Great Outdoors: Looking for a needle in the haystack
Sportsmen helping each other, and friends helping friends, is really what the outdoors experience is all about.
I enjoy writing about the adventures of sportsmen (both men and women) who participate in the time-honored traditions of hunting and fishing.
Sure, not everyone who reads this column goes hunting or fishing, but a heck of a lot of local citizens do. Kingman has a long and storied history of our residents who hunt and fish. In the 1970s when I moved to Kingman, schools were closed on the opening weekend of the deer season. The reason was simple: almost all of the families in this community were in the outdoors.
Now times have started to change. People have moved into the county from other states and they want to stop hunting altogether. They can hide behind a computer keyboard and make negative remarks about a sport that is the passion of so many local citizens.
However, currently the tradition lives on, and this week I’m going to start a series about the adventures of a 78-year-old lady from Kingman who is currently participating in one the toughest hunts that any sportsmen or women can go on.

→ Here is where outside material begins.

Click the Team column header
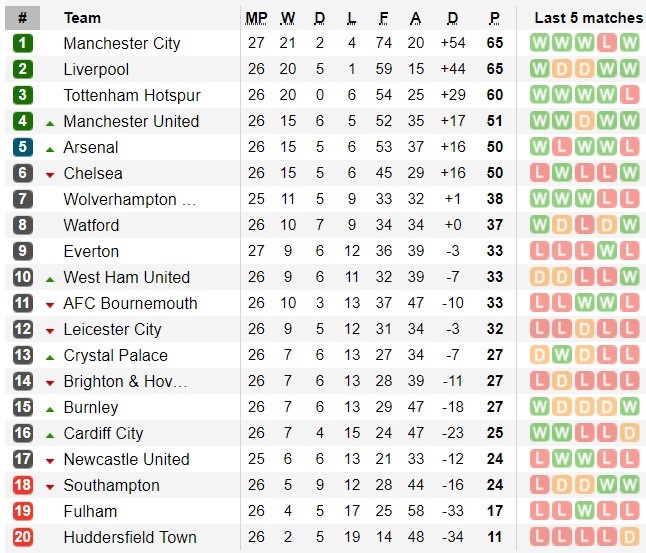[82, 18]
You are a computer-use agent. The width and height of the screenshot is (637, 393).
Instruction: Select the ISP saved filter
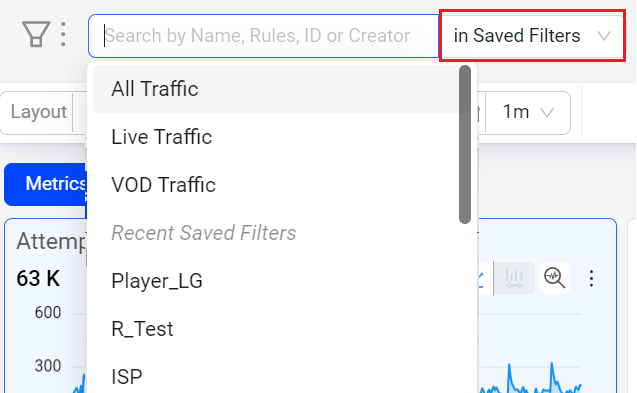coord(276,377)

The hunt that Jennifer Chambers and her friends are doing, even as you read this, is for desert bighorn sheep. After 32 years of applying, Jennifer drew the only tag that was issued this year in Unit 15C North. This game management unit borders Highway 93 on the east, Cottonwood Road to the south and the mighty Colorado River on the west.
While this used to be arguably the best sheep unit in Arizona, pneumonia that was spread by an infected ram that swam across the Colorado River led to the decimation of one of the state’s most prized and sought-after big game animals.
There are still rams in the unit, and according to the Arizona Game and Fish Department, which is in charge of managing these magnificent animals, there are enough of them to warrant a single tag being issued for that unit.
And this year, Jennifer drew that tag.
Jennifer and her late husband Gene have been longtime sportsmen in Mohave County. Gene got one of two sheep tags that were issued for the western part of Mohave County in 1979.
That started a passion for Gene and Jennifer, who have gone on many sheep hunts in Mohave County in the past.
When Gene was diagnosed with terminal cancer, he asked me privately if I would do him a favor. He asked that when and if Jennifer drew a sheep tag if I would ask our friends to help take her out. Of course, I said yes. Gene passed away in 2017.
This isn’t a guided sheep hunt for me. It is fulfilling a promise to my friend and there are sportsmen who are helping that have never met Gene or Jennifer!
But it is what we do for our friends and fellow sportsmen.
So far it has been a really tough hunt for all of us.
A number of us have been out in the field, including Dan Reed, Jay Chan, Gary Martin and Marc Schwartzkopf. Phoenix residents Glen Leon and Rick Thompson came up to help glass for these elusive animals.
We have seen just 10 sheep, all ewes and yearlings so far. We haven’t seen even one ram, young or old, and we have been all over the unit.
Sheep hunting is never an easy proposition, but in his case, it is far more than that. This hunt for a ram is correctly described as a “Needle in a Haystack.”